# Provided material

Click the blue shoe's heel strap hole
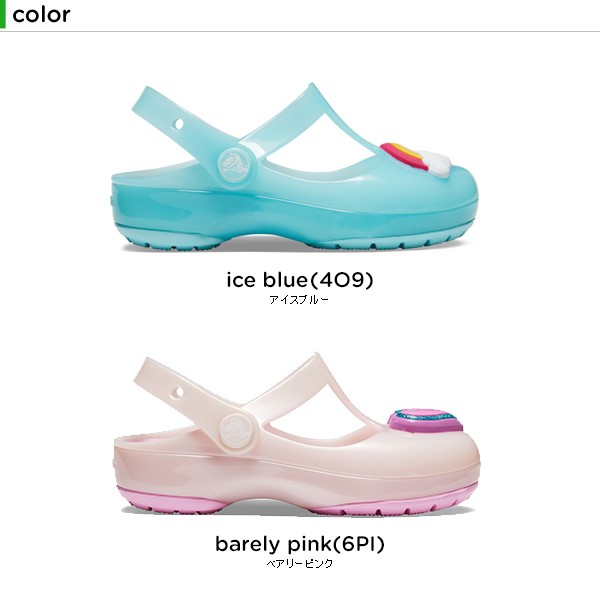 coord(179,124)
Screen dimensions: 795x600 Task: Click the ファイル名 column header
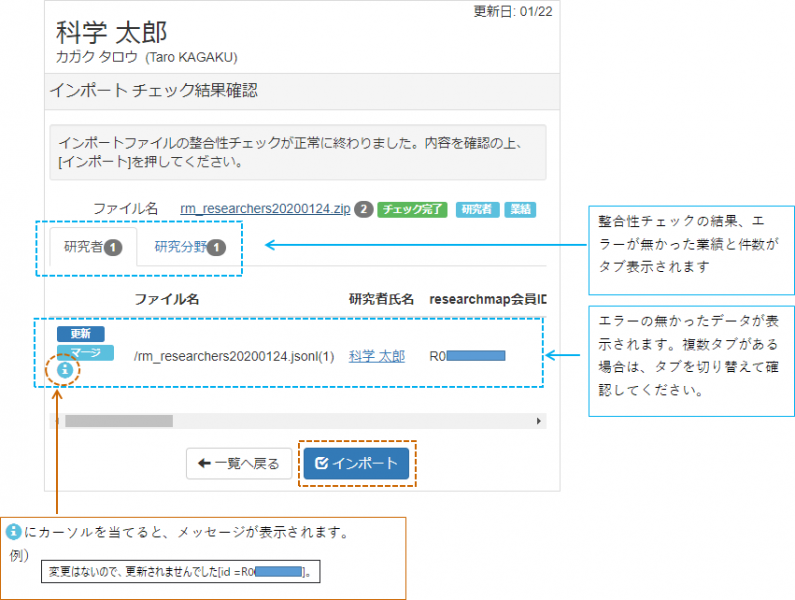[x=167, y=299]
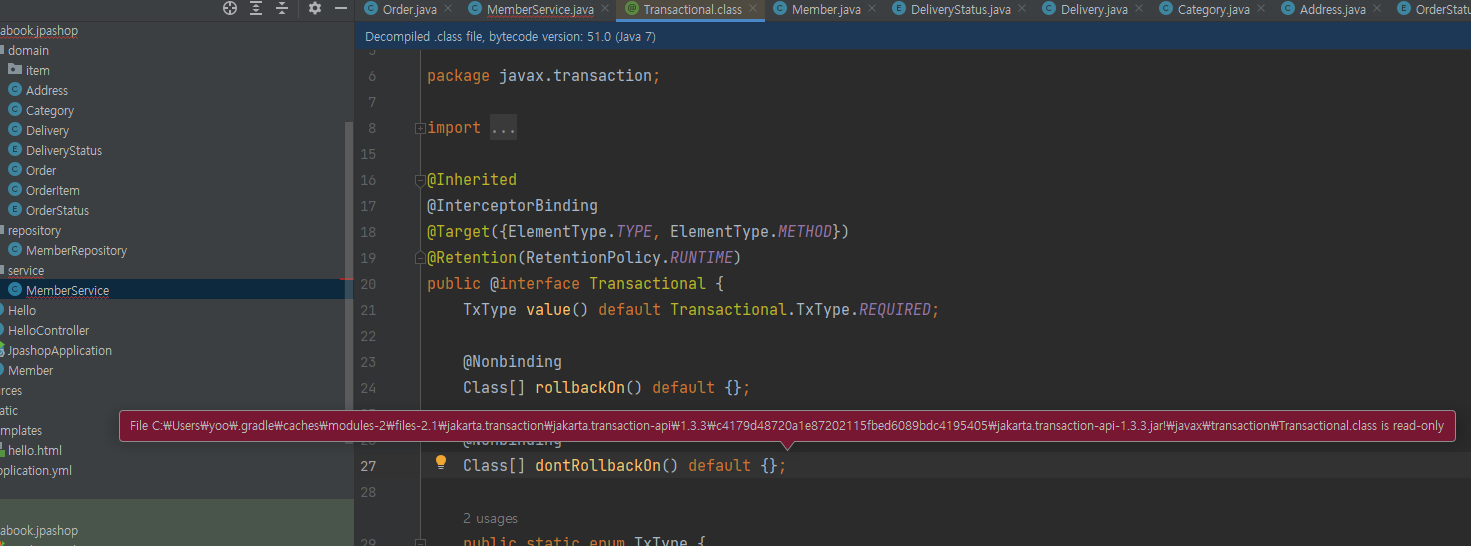1471x546 pixels.
Task: Hide the project tool window with minus icon
Action: coord(340,8)
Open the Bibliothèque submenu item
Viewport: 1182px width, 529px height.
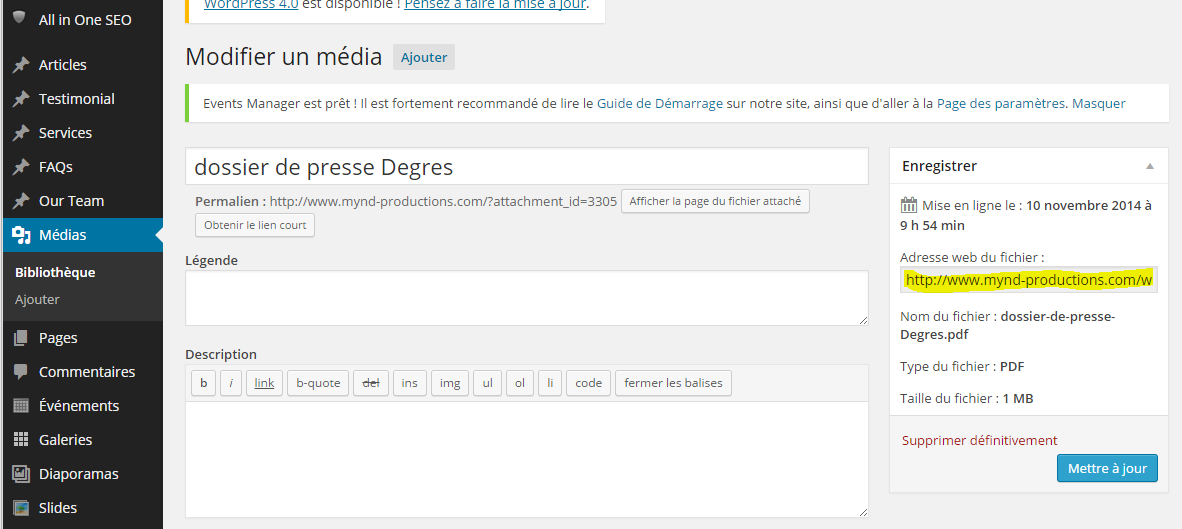pyautogui.click(x=55, y=273)
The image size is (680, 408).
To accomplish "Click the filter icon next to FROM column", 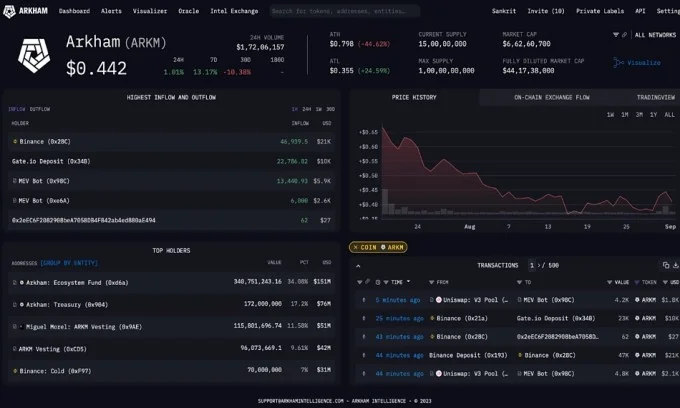I will click(431, 282).
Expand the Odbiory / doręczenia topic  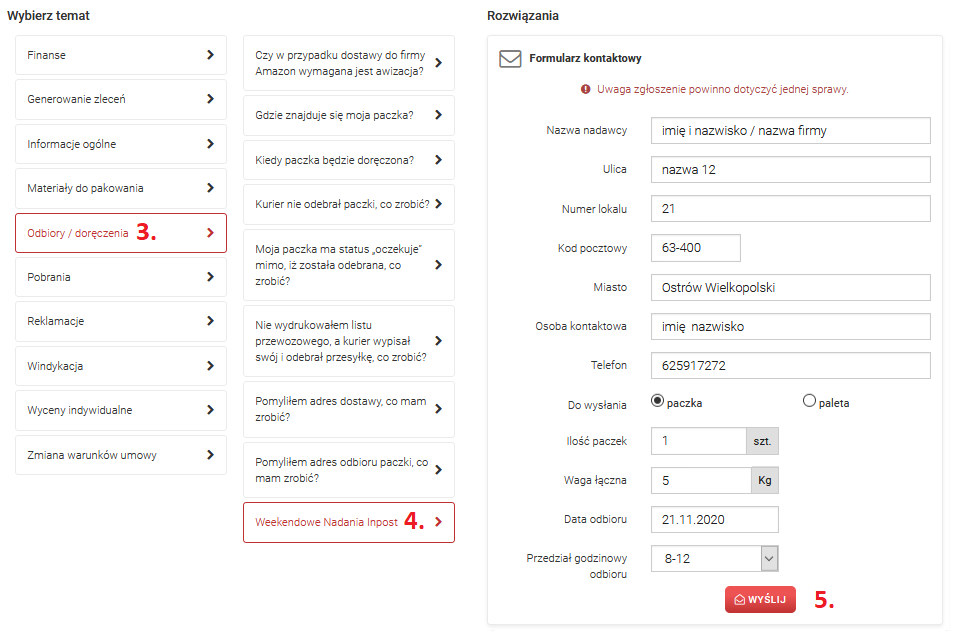pos(121,233)
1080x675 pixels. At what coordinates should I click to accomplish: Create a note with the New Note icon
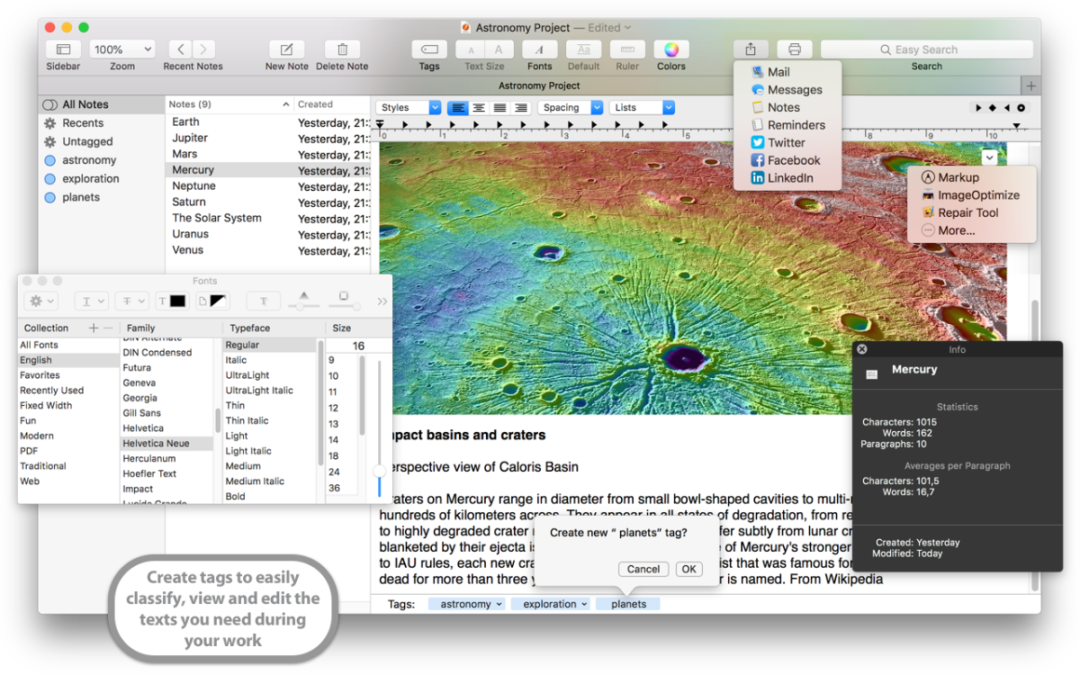286,48
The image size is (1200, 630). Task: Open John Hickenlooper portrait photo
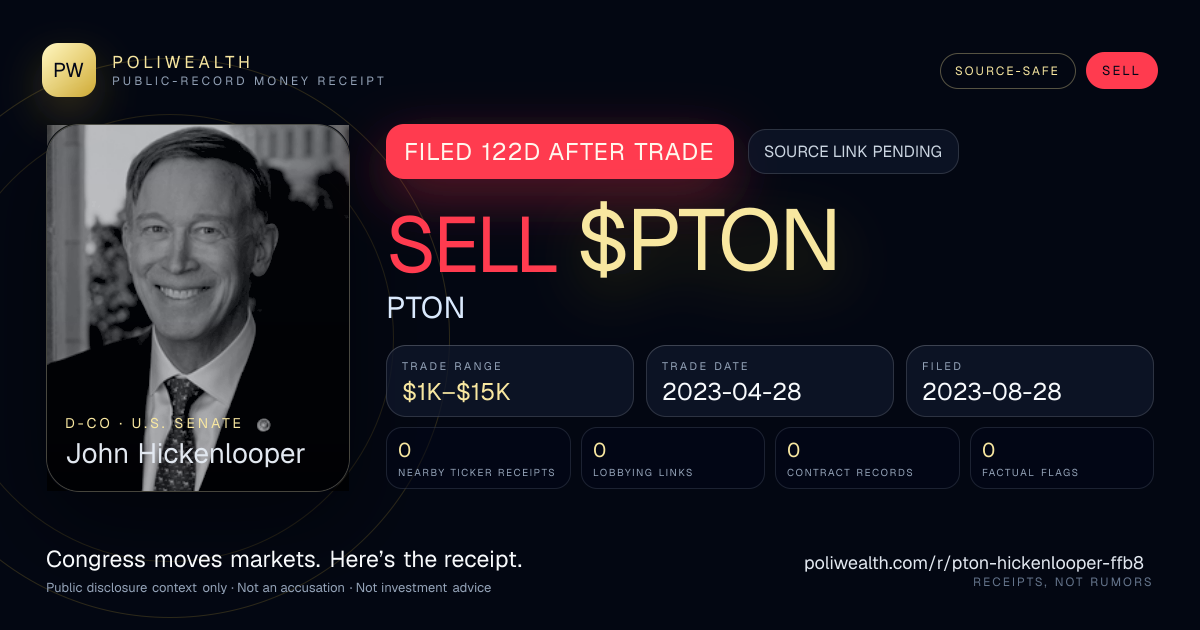pyautogui.click(x=198, y=308)
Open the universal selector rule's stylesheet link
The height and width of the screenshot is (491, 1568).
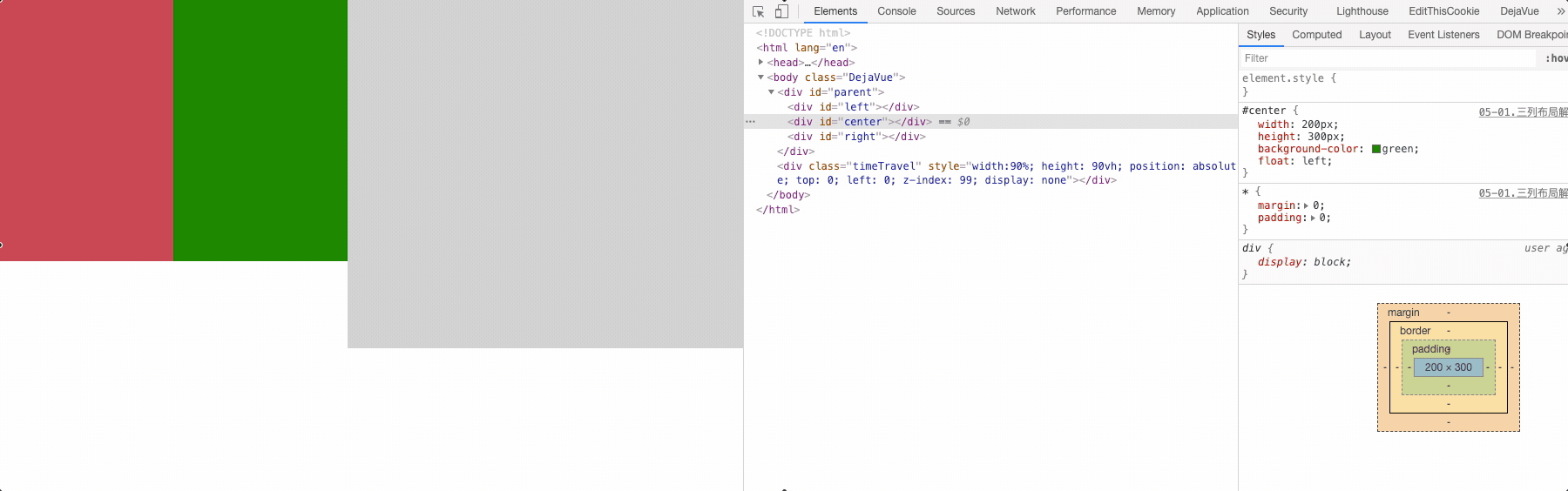coord(1522,193)
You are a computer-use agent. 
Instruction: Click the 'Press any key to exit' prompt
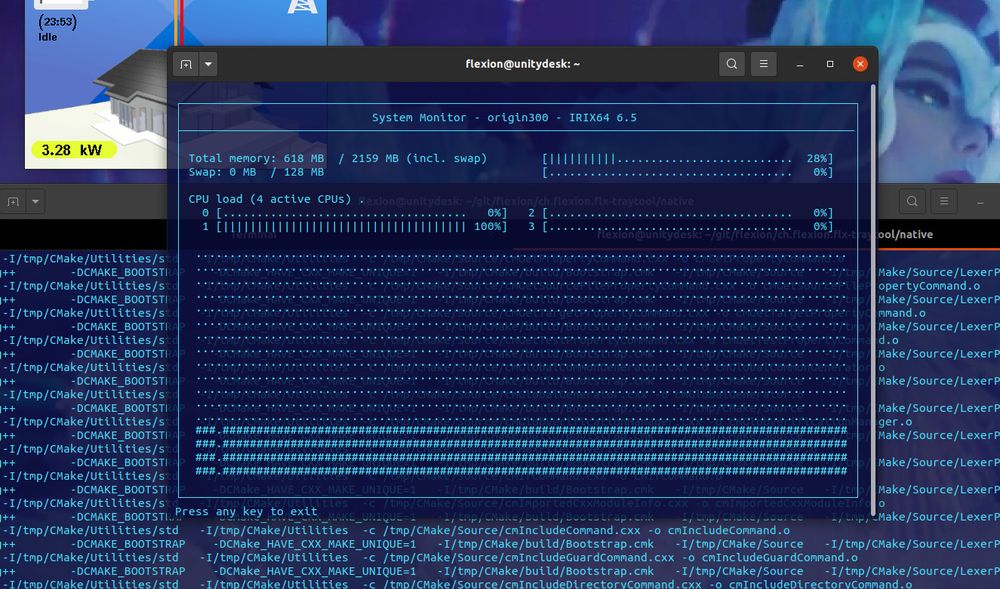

# Work task
For this exercise, reproduce the data above exactly from the line containing "Open the universal" through its final line, both ends included, with no pictures in the copy.

# Exercise output
Open the universal selector rule's stylesheet link
The height and width of the screenshot is (491, 1568).
coord(1522,193)
You are a computer-use agent. 
Instruction: Click the 'Press any key to exit' prompt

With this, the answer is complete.